Name:
Maraapunisaurus
(huge lizard).
Phonetic: Ma-rah-pu-ne-sore-us.
Named By: Kenneth Carpenter- 2018
Synonyms: Amphicoelias fragillimus.
Classification: Chordata, Reptilia, Dinosauria,
Saurischia, Sauropoda, Rebbachisauridae.
Species: M. fragillimus
(type).
Diet: Herbivore.
Size: Highly speculative given that the genus is
based upon partial remains which have now become lost. Older
estimates from the time when Maraapunisaurus
fossils were attributed to
the Amphicoelias genus and reconstructed as a
diplodocid suggested
anywhere between 40 and 60 meters long. Later reconstruction
of Maraapunisaurus as a rebbachisaurid sauropod
dinosaur suggest a
little over 30 meters long. Original vertebrae had a preserved
height of 1.5 meters, possibly being as much as 2.7 meters
high when complete.
Known locations: USA, Colorado - Morrison
Formation.
Time period: Late Jurassic.
Fossil representation: Partial vertebra and femur.
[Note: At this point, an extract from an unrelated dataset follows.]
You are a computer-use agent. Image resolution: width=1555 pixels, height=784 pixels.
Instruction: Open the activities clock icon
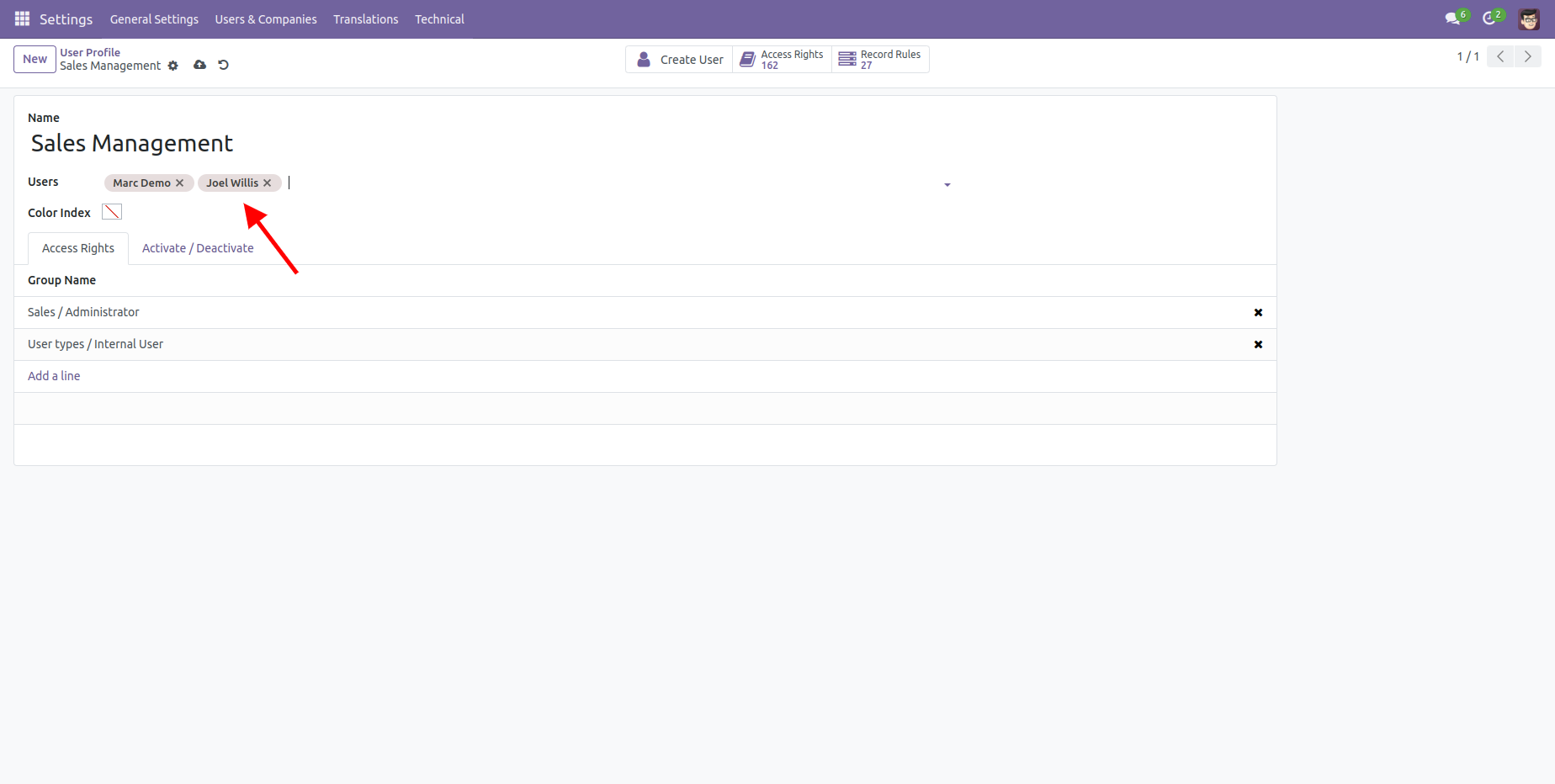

All specimens are now lost, only existing in original illustrations.
Maraapunisaurus
was originally described as a species of the sauropod
dinosaur
Amphicoelias,
and based upon the discovery of a partial vertebra reported to be of
massive proportions, as well as a distal end of a femur that was also
of equally massive proportions. These bones are among the largest
dinosaur fossils ever reported, but there is a problem; they have
vanished and no one knows where they are.
It
would seem quite ridiculous that such large bones should be able to
just disappear, but one detail that we know about them is that they
were fossilised in mudstone, a very weak rock that can be damaged and
eroded easily. We also know that at the time of their original
description in the nineteenth century the fossils were probably not
treated with preservatives to make them hard and resilient (some
palaeontologists did, but others did not, the whole process of
preserving fossils was still in its infancy). It is possibly that
the fossils could have simply crumbled and broken apart after they were
taken from the ground, and this is a theory postulated by Kenneth
Carpenter when he named the Maraapunisaurus genus
in 2018.
Whereas
Amphicoelias was described as a relative to Diplodocus,
and hence a
diplodocid sauropod, Carpenter (2018) considers Maraapunisaurus
to actually be a rebbachisaurid sauropod dinosaur. Rebbachisaurid
sauropods were unknown at the time of the original Amphicoelias
description (the type genus Rebbachisaurus
was named in 1954,
over seventy-five years after Amphicoelias was
named.), and the
2018 naming and assessment of Maraapunisaurus as
a rebbachisaurid
sauropod certainly fits better with the shape of the original
vertebrae. Using the genus Limaysaurus
as a body double (Limaysaurus
is one of the most completely known rebbachisaurids) and scaling the
bones to match the known material for Maraapunisaurus
has also lead to
a reconstructed length of a little over thirty meters, a more
believable estimate.
Further reading
- Maraapunisaurus fragillimus, N.G. (formerly
Amphicoelias
fragillimus), a basal Rebbachisaurid from the Morrison
Formation
(Upper Jurassic) of Colorado. - Geology of the Intermountain
West. 5: 227–244. - Kenneth Carpenter - 2018.